I cut out a size 8 and graded out at the waist. Changes I made for my 5’1″ height? Actually, none! And next time I would like to lengthen the torso by about 1/4″. (Although I’m sure this suit will stretch out with wear.) This pattern does not give measurements for girth, but since the top of the torso pattern is straight, it would be easy to remove length here. My advice is to baste the upper torso edge to your bodice, and then determine if you need to make adjustments to the height of the suit.
The rest of the suit was a breeze! Ruching the front torso is such a fun detail! The ruching and the lining require extra ease. I made a muslin of just the lining of the torso and it was about a half a size too big. but when I made my suit with the ruching and the lining, it fit perfectly.
The the back panty line cut is a little less conservative than what I am used to. I must admit I am terrified of getting a wedgie! I pulled the curve out about a half an inch so it would go right over my bum and cup it a little more. It still shows more than the Jalie suit I made last year but I think it looks great. (Because I didn’t change the circumference of the leg hole, I didn’t have to recalculate the elastic needed.)
When I got to finishing the edge of the top edge of the bodice I realized that I hadn’t left a seam allowance to fold over to the back side. No problem! I created a binding to go around the top edge and worked up the courage to finish it with my coverstitch machine. I probably should have done this with the leg holes instead of a zig-zag (sewn with the sewing machine). I have had problems using my coverstitch to topstitch elastic on swim before. I would sew an entire line of stitching and it would just FALL OUT!! So infuriating! I figured out the issue, though: I need to pull the tails of the thread as I begin the stitch. It locks the stitch in place. Also, I got a tip to hammer the thicker areas and I think it helped my machine go over them easier.
Don’t you hate straps that dig into your armpits?! Before I sewed up the bra cups I moved the strap loops farther away from my armpits. One of the finishing touches was reattaching the same straps that were on my old navy suit. They matched so I thought, why not?
I. LOVE. THIS. FABRIC. I went out of my comfort zone with this print. I usually go for more ‘safe’ blues for my suits. But isn’t it fun?! Life is too short not to have fun with your clothes!

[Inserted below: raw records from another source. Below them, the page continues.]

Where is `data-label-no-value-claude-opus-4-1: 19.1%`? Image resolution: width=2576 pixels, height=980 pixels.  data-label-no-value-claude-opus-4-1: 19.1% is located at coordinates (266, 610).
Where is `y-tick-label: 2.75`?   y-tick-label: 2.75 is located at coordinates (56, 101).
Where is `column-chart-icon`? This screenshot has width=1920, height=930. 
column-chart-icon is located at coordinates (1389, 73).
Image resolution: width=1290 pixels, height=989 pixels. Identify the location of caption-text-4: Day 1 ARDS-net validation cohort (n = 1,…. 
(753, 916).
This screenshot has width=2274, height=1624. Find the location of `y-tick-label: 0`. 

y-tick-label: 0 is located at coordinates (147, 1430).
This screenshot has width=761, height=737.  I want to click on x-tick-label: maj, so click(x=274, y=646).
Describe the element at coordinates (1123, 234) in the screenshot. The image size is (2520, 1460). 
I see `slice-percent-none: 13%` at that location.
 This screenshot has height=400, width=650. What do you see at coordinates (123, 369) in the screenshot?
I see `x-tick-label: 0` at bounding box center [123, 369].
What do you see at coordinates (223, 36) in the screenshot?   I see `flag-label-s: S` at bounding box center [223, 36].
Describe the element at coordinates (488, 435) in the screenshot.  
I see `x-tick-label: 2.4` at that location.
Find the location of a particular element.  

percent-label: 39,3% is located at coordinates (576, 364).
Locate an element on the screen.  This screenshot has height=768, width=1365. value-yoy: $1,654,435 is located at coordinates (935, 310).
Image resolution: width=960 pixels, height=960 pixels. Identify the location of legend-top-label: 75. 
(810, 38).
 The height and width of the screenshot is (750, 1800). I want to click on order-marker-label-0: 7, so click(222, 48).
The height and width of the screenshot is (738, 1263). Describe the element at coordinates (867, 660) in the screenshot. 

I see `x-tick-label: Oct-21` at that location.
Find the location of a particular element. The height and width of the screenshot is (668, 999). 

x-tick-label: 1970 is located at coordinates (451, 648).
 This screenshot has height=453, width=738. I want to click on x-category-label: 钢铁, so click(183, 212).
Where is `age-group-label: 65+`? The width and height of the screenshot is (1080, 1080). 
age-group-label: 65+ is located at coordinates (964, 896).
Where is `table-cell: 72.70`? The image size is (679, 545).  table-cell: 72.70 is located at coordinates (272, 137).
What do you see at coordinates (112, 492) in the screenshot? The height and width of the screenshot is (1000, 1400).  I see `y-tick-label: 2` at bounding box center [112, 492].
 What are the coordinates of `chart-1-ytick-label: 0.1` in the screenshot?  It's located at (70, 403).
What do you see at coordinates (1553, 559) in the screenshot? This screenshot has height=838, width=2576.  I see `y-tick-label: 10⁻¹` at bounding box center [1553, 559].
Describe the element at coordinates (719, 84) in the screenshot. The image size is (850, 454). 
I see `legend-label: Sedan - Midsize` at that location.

I’m impressed with this pattern. The grading looked good, and I felt it was sized really well. The instructions reminded me of some of the Jalie patterns I’ve sewn in that they are not ‘hold your hand’ type of instructions. (I prefer this.) This is an intermediate pattern. If you’re up for a challenge you will be rewarded with a fun and unique suit with lots of options!
My friend and I shot these photos on the banks of the Wando River. It was a fun first attempt at back-lit/ side-lit photos and I had a lot of fun playing with them!
A special thank you to Swim Style and The Fabric Fairy for sponsoring the fabric and the pattern!